Stillwater Sciences conducted biological and cultural resource surveys, prepared a Proponent’s Environmental Assessment (PEA) and permit applications, and provided construction compliance for the reconductoring of the 12.5-mile Missouri Flat–Gold Hill 115 kV power line, which serves the rapidly growing communities in El Dorado County. Stillwater began by conducting a suite of surveys of the entire project area including a wetland delineation, special-status plant surveys, vegetation mapping, a Valley elderberry longhorn beetle habitat survey, a California red-legged frog habitat assessment, and an evaluation of suitable vernal pool habitats for tadpole shrimp. They also coordinated with cultural and paleontological experts and worked with PG&E and consulting engineers to avoid and minimize impacts to all resources. As a result, the project avoided impacting all waters, wetlands, and aquatic habitats, greatly simplifying the regulatory compliance process.
In addition to CEQA, Stillwater supported all regulatory compliance aspects of the project including the development of a detailed permitting strategy and schedule, as well as regulatory compliance documents. Stillwater prepared a Biological Assessment for Section 7 consultation with USFWS, coordinated with the Bureau of Land Management’s Pine Hill Preserve to identify appropriate avoidance, minimization, and mitigation measures for special-status plants, and helped to develop both a Rare Plant Mitigation and Monitoring Plan and an Oak Tree Mitigation and Monitoring Plan.

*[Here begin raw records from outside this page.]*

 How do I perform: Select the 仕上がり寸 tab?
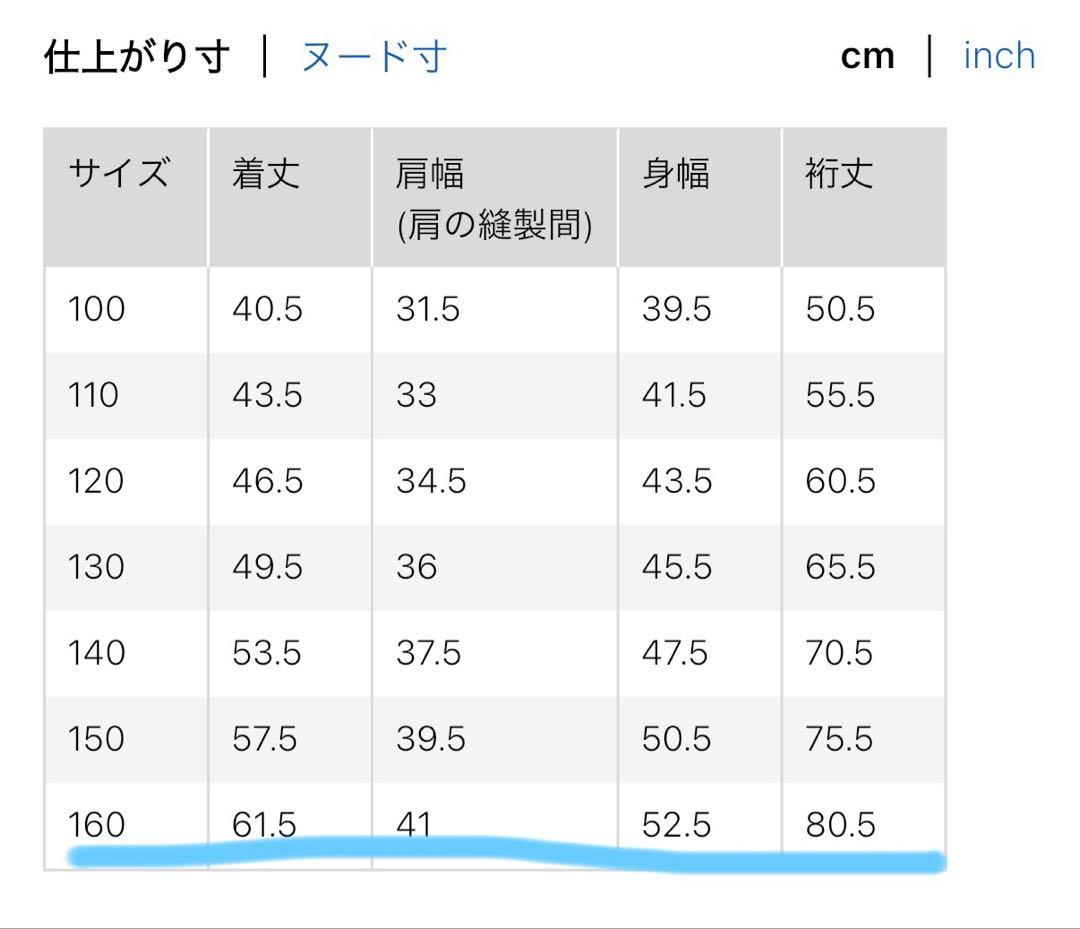click(137, 57)
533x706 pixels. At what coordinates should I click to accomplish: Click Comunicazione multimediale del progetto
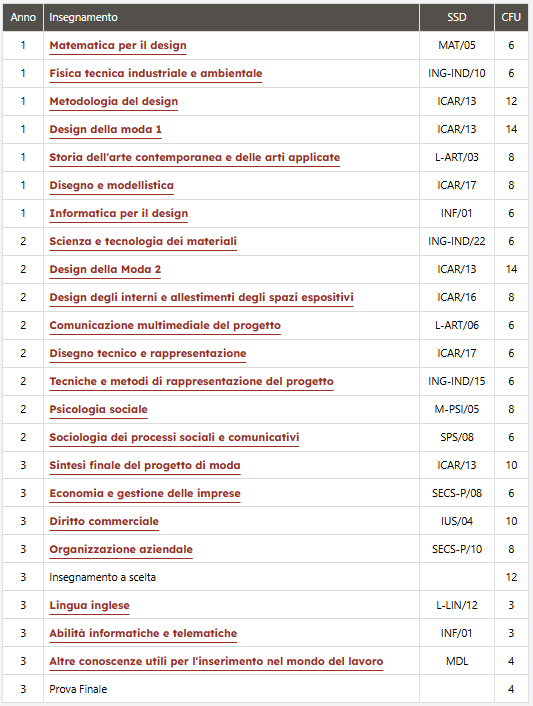pos(165,325)
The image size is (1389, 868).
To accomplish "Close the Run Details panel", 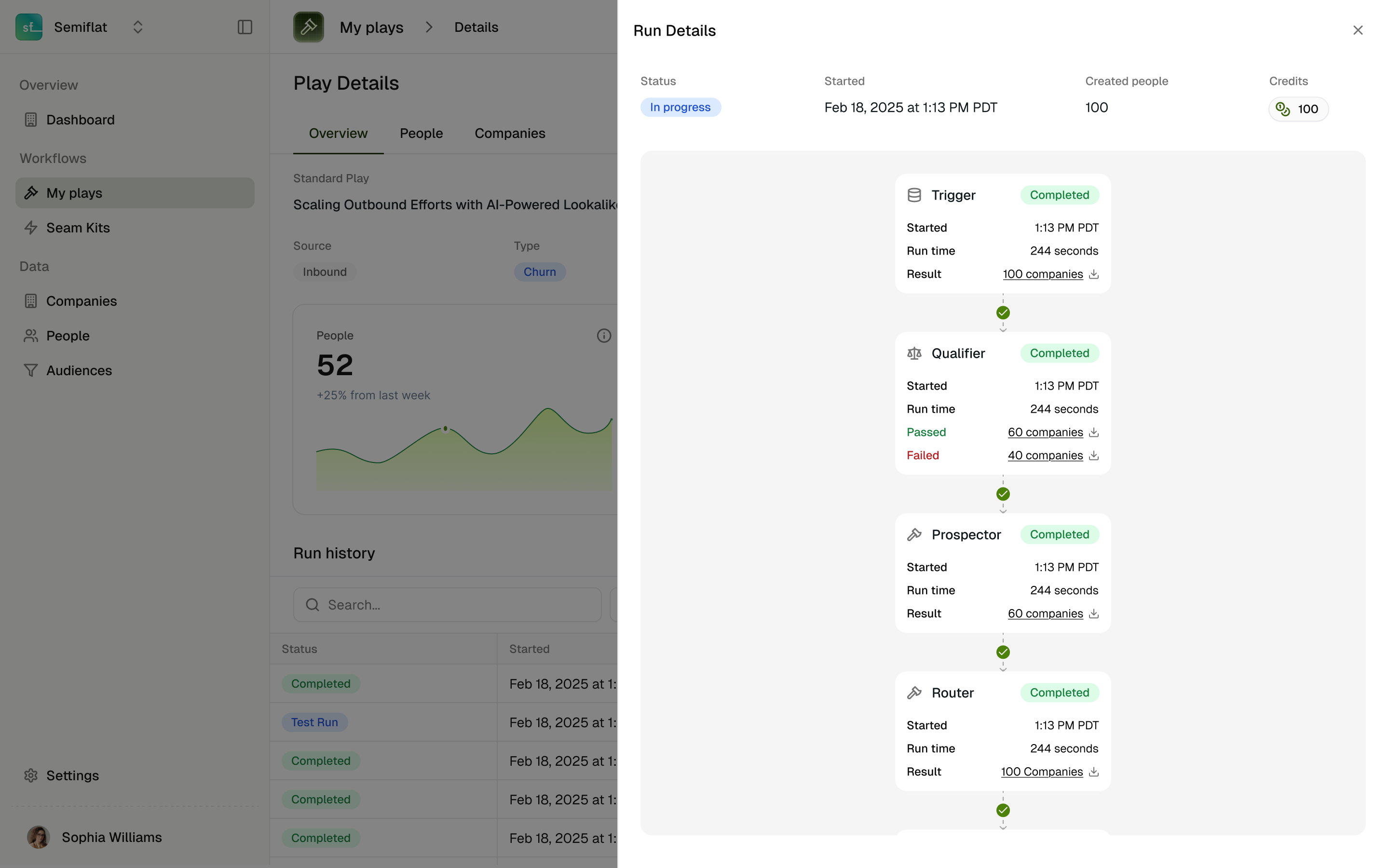I will click(1358, 30).
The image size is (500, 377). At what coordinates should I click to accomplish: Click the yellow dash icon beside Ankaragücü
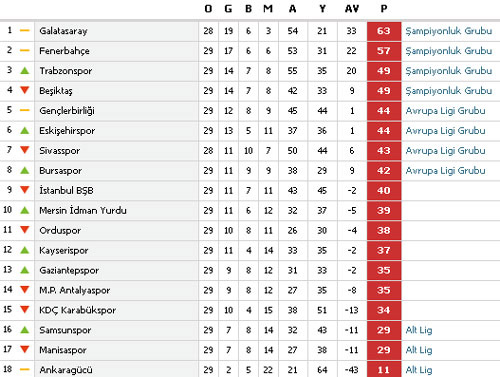(25, 369)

During construction, Stillwater conducted pre-construction surveys for special-status wildlife, provided environmental awareness trainings for work crews, and prepared minor modification requests, as needed, for CPUC approval. Stillwater performed daily environmental inspection ensuring that construction activities remained in compliance with the project mitigation measures including procedures and plans for air quality, biological resources, solid waste management, wildland fire prevention, nighttime noise and lighting, geology and soils, traffic control, and cultural resources. Stillwater also coordinated with the project Qualified SWPPP Practitioner (QSP) for implementation of best management practices and hazardous waste management. Daily project activities were recorded in a daily report system which were compiled and distributed to the CPUC on a monthly basis.

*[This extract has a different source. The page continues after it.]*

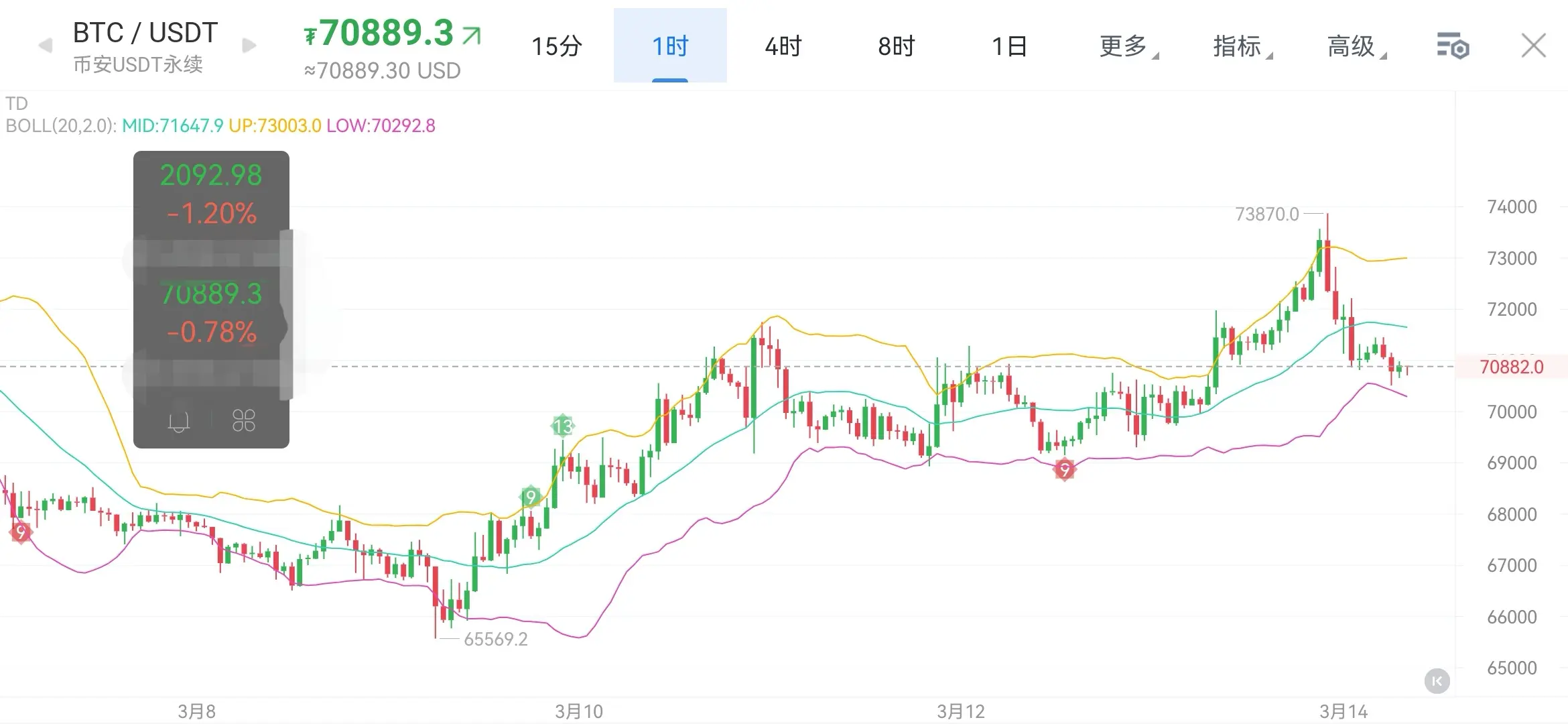Screen dimensions: 1568x724
Task: Select the 8时 timeframe tab
Action: pos(896,46)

Stillwater is currently leading the implementation of the rare plant and oak tree mitigation and monitoring plans. This includes coordination with UC Santa Cruz Arboretum to propagate and plant special-status plant species into a mitigation site; monitoring the success of treatments (e.g., seed scarification, cold stratification) and planting survival; and coordination with the American River Conservancy to plant oaks and monitor survival.